Sebagai pimpinan organisasi, Odi menegaskan, IJTI Sulteng selalu
berupaya mewujudkan hubungan harmonis antara insan pers, khususnya
anggota IJTI, dengan pihak Kepolisian.
"Secara organisasi kami juga terus mengingatkan kepada teman-teman
jurnalis televisi, untuk selalu membangun komunikasi yang baik dalan
setiap peliputan, dalam waktu dan situasi apapun, agar informasi atau
pemberitaan yang kita hasilkan selalu kredibel dan berkualitas, tentunya bermanfaat untuk masyarakat luas," tandas Odi.
Penegasan IJTI Sulteng itu diungkapkan menyusul peristiwa yang terjadi pada Kamis, 18 November 2021, siang di Kabupaten Banggai, Sulawesi Tengah. Anggota polisi yang bersangkutan ikut serta bersama rombongan Kapolda Sulteng Irjen Rudy Sufahriadi melakukan kunjungan kerja di Banggai.
Sang anggota membentak jurnalis televisi Andi Baso Hery, yang bekerja untuk stasiun televisi nasional TVOne. Ia dipaksa untuk menghapus seluruh gambar dokumentasi yang direkamnya dalam acara yang dihadiri Kapolda Sulteng.
Pelaku membentak dan memperlakukan Andi Baso Hery secara tidak wajar di Aula Kantor Mapolres Banggai.
Kejadian itu bermula saat kunjungan Kapolda Sulteng di Mapolres Banggai untuk memberikan arahan kepada personel Polres Banggai, sesuai melakukan kunjungan program gerai vaksin di Desa Tangkian, Kecamatan Kintom.
Sebelum Kapolda memberikan arahan kepada Personel Polres Banggai, Andi
Baso Hery diketahui telah mengambil gambar dokumentasi sebagai gambar
pendukung. Setelah itu ia diminta keluar ruangan karena arahan
internal di ruang aula akan di mulai.
Tetapi saat sudah berada diluar ruangan, Andi Baso Hery disusul oleh anggota yang bersangkutan. Dengan kasar ia membentak dan menyuruh Andi untuk menghapus seluruh gambar dokumentasi yang sudah direkam dari ponselnya.
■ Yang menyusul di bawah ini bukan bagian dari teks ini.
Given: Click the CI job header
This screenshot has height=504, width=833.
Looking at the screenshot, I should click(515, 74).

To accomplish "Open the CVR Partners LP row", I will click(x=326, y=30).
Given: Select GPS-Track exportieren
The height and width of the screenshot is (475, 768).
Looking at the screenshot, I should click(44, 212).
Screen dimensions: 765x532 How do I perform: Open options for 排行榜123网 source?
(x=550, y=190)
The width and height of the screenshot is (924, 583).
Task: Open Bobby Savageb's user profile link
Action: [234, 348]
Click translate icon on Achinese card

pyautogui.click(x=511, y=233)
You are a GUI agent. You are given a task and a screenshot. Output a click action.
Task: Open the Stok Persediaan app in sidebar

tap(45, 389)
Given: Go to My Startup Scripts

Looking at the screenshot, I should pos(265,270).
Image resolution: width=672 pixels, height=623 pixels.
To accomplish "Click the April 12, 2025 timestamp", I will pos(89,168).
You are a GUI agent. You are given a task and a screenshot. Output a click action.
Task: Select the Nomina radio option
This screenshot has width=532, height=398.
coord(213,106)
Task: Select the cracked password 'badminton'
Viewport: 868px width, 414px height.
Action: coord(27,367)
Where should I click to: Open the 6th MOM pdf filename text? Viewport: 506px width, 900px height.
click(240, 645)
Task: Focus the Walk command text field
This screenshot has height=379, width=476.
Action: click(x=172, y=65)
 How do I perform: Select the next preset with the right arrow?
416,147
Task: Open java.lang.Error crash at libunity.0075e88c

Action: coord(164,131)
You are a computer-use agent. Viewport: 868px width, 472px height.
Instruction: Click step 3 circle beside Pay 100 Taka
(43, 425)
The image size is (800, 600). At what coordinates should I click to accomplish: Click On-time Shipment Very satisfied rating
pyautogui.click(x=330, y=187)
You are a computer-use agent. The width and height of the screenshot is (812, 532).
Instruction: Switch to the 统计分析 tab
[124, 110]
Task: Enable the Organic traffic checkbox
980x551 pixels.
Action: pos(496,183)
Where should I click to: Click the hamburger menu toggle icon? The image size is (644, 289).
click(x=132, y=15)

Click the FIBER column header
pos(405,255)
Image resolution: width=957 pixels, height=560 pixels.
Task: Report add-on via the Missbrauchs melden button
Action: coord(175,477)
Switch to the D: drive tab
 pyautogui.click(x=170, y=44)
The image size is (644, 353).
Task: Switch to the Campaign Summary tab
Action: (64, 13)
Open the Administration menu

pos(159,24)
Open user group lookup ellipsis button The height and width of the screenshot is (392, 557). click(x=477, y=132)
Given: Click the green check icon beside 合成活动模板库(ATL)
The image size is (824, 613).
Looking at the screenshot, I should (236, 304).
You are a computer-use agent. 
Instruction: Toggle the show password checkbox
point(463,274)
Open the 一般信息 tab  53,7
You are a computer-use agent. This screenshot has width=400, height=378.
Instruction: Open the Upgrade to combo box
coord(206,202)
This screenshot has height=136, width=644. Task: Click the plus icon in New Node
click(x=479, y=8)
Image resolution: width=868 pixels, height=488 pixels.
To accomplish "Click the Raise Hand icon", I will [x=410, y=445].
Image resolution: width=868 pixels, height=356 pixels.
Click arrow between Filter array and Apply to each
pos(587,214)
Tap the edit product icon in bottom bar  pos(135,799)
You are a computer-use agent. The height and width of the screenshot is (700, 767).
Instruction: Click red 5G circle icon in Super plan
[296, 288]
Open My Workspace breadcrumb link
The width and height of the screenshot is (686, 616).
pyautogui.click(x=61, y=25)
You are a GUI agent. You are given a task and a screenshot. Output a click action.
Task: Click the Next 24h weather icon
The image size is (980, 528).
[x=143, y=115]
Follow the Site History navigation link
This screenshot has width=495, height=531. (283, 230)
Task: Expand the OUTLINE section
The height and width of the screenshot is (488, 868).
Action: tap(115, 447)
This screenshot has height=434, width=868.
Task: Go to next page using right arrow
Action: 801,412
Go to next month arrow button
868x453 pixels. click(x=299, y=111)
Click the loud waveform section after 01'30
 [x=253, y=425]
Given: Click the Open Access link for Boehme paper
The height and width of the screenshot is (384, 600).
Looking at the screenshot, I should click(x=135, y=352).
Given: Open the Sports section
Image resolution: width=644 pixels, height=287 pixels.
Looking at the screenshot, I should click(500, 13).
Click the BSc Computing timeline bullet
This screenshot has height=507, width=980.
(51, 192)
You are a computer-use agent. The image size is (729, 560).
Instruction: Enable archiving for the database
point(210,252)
Saat rekaman gambar itu sudah terhapus, sang polisi tidak yakin jika gambar tersebut sudah terhapus. Ia dengan kasar merampas ponsel dan
membentak-bentak Andi Baso berulang-ulang.
Andi Baso Hery sempat mempertanyakan kepada polisi tersebut, apa
permasalahan dengan gambat dokumentasi itu sehingga harus dihapus.
Namun pertanyaan itu tidak digubris. Sang polisi terus membentaknya.
Andi pun mempersilakan sang polisi membakar atau menghancurkan ponselnya.
Situasi mereda setelah ajudan Kapolda, Komisaris Hangga melerai. Ia menenangkan Andi.
Atas peristiwa tersebut Andi Baso Hery mengaku merasa dirugikan.
Ia akan menempuh jalur hukum dan akan melaporkan peristiwa kekerasan yang dialaminya.
Sementara IJTI Sulteng dalam pernyataan resminya meminta Kepolisian
Daerah Sulawesi Tengah mengusut kasus itu dan memberi sanksi kepada
pelaku. Selain itu, Kapolda Sulteng juga diminta agar mengedukasi semua
personel polisi di Sulawesi Tengah agar bersikap profesional saat
berinteraksi dengan jurnalis. (N-2)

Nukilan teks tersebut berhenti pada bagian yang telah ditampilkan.